When Ibn al’Arabi talks about the imagination, he places it in the category of things that makes us a proper image of the divine. When we engage our imagination fully, we imitate the creative act through which God created the world. This mirroring is one of the reasons that we can even begin to make sense of what would otherwise be the utter ineffability of God, though it is also the source of a lot of our misunderstandings, too. Our imagination is concrete and specific, motivated by, and concerned with, other concrete and specific things. God’s creative power is total, which is something we don’t have the chops to grasp.
The objects of our imagination are similarly inferior. They are dependent upon the imaginer as the created world is dependent on God. Imagination is finite like the imaginer and when the imaginer turns their attention from it, the objects of it cease to exist, unless the imaginer returns attention to them. There is an exception for Ibn al’Arabi, though. It is possible for another spirit to take interest in the imagined object and sustain it for the imaginer. This gives the imagined object a degree of independence from the imaginer.
I want to develop this within the framework that I have laid out here. I don’t have anything too fancy in mind, just a few observations.
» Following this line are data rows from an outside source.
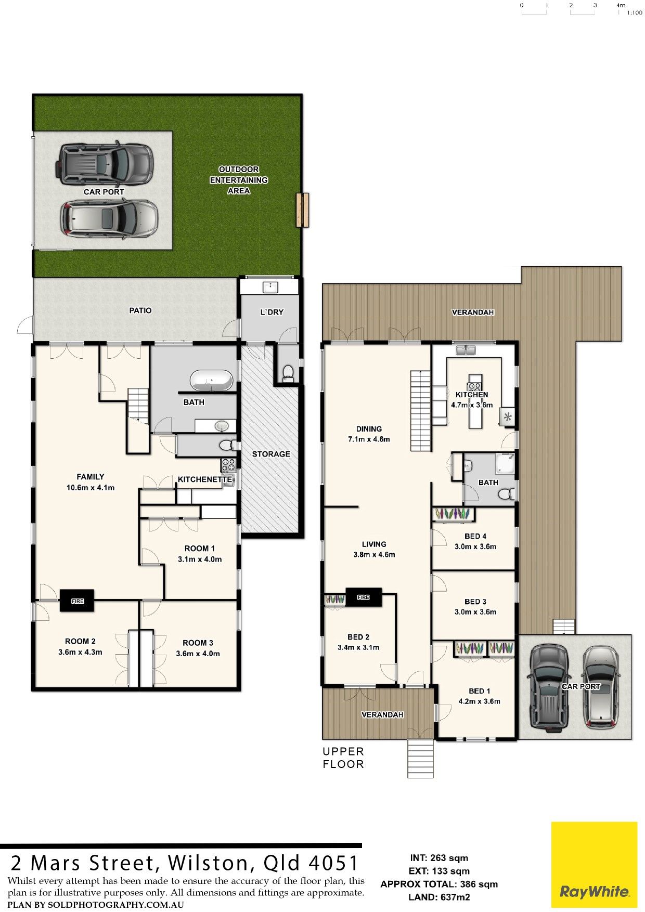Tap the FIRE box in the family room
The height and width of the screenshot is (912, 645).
[x=77, y=601]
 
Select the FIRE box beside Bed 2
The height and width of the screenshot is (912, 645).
[x=364, y=597]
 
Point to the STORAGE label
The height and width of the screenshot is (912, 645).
[x=271, y=454]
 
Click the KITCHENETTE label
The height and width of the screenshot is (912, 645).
[x=205, y=479]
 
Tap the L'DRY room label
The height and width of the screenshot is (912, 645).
[x=272, y=312]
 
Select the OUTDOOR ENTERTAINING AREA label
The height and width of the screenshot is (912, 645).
[x=239, y=180]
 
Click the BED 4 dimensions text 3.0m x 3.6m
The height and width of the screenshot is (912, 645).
[x=475, y=546]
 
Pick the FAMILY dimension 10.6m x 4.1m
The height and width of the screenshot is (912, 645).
[x=91, y=488]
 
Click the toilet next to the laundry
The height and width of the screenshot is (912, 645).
[x=287, y=372]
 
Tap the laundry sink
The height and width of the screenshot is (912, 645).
[x=270, y=286]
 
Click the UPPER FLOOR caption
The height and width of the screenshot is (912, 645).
[x=343, y=758]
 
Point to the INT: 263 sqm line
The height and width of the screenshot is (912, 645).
[x=439, y=858]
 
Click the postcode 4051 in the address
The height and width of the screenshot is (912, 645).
[x=334, y=863]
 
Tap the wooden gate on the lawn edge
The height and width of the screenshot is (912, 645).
[x=302, y=210]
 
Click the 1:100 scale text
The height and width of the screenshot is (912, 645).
[x=635, y=12]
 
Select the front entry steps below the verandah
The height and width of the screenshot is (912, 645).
[x=420, y=759]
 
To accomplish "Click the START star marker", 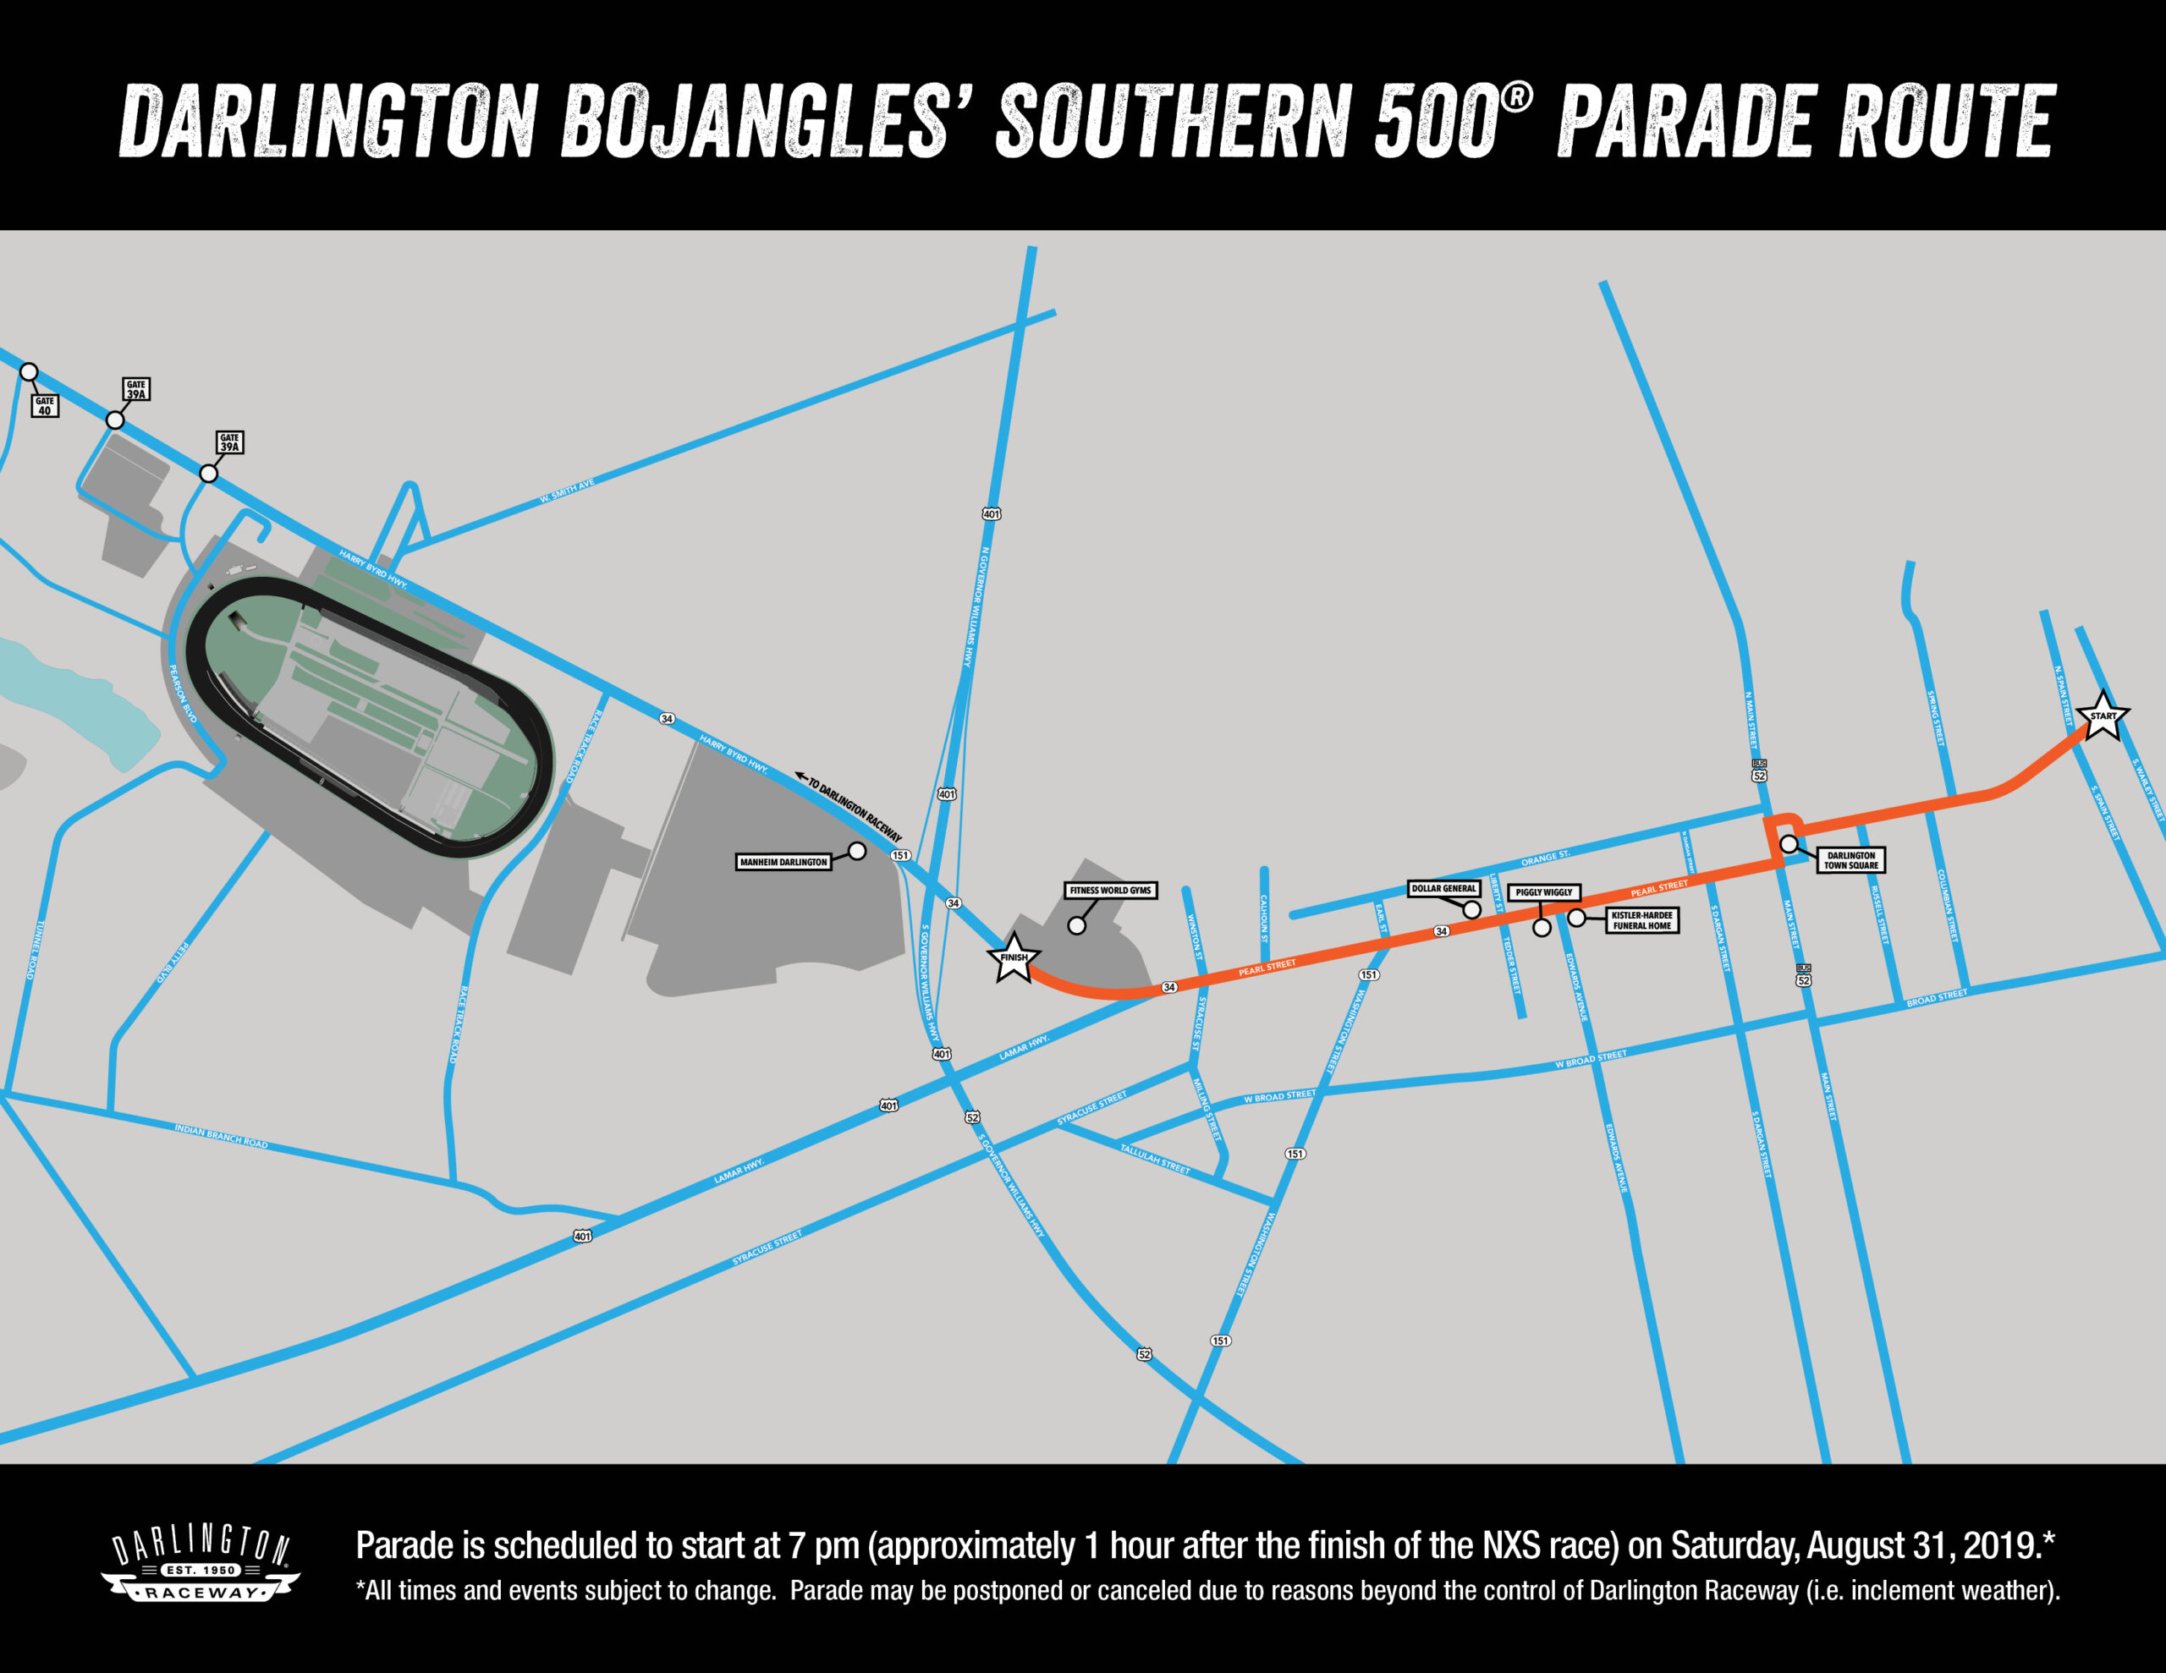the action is click(x=2102, y=716).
With Enough Men to Make an Angel
While Ibn al’Arabi speaks of other spirits like angels taking over for the imaginer, it is entirely possible for other humans to do so, too. I suspect Ibn al’Arabi doesn’t focus overmuch on that possibility simply because it was so rare during his time for enough people to nourish an imaginary object with enough attention to sustain it.
Contrast that with the present where industrialization has produced both luxury and population on an unimagined scale. There are more people and many have attention to spare. on the imagined objects of their fellows. What once required an angel may now be achieved by distributed human imagination. This distributed attention will be distinct from angelic attention, though, as the quality of imagination brought to the subject will vary widely.
(Bonus: Read the Tower of Babel story with this in mind. Read some fan fiction.)
Heating the Waters
What is it that we do when we imagine? From my somewhat peculiar Kabbalistic perspective, imagination extrudes a coil within our personal Yesod. While that coil is more fragile and tends to collapse back into our Yesod, when it operates it can be strengthened and intensified just like our own. Our spiritual vitality may be channeled through it and purified.
The narrowness of this micro-coil limits the thoroughness of the purification, but it is nonetheless a real one.
(Bonus: Consider what artists actually do to produce a work of art, the process of vision and revisioning, in this light.)
Unfurling the Hidden Banners
What manifests in imagination unfolds from within our own power. Whiile the process takes place in the passive sphere of Yesod, the force that guides the imagination originates in Tifaret. When the two are allowed a degree of free play, what we uncover in the process tells us both about our divine character (the force within Tifaret) as well as our psychic disposition (which provides the medium for imagination).
Carl Jung made this technique one of the keystones of his psychological method and though often disparaged by spiritual sorts as mere play, what manifests in that play provides hints of both our character and our destiny.
(Bonus: Read Liber Novus / The Red Book and ask yourself what else is going on in Jung’s account.)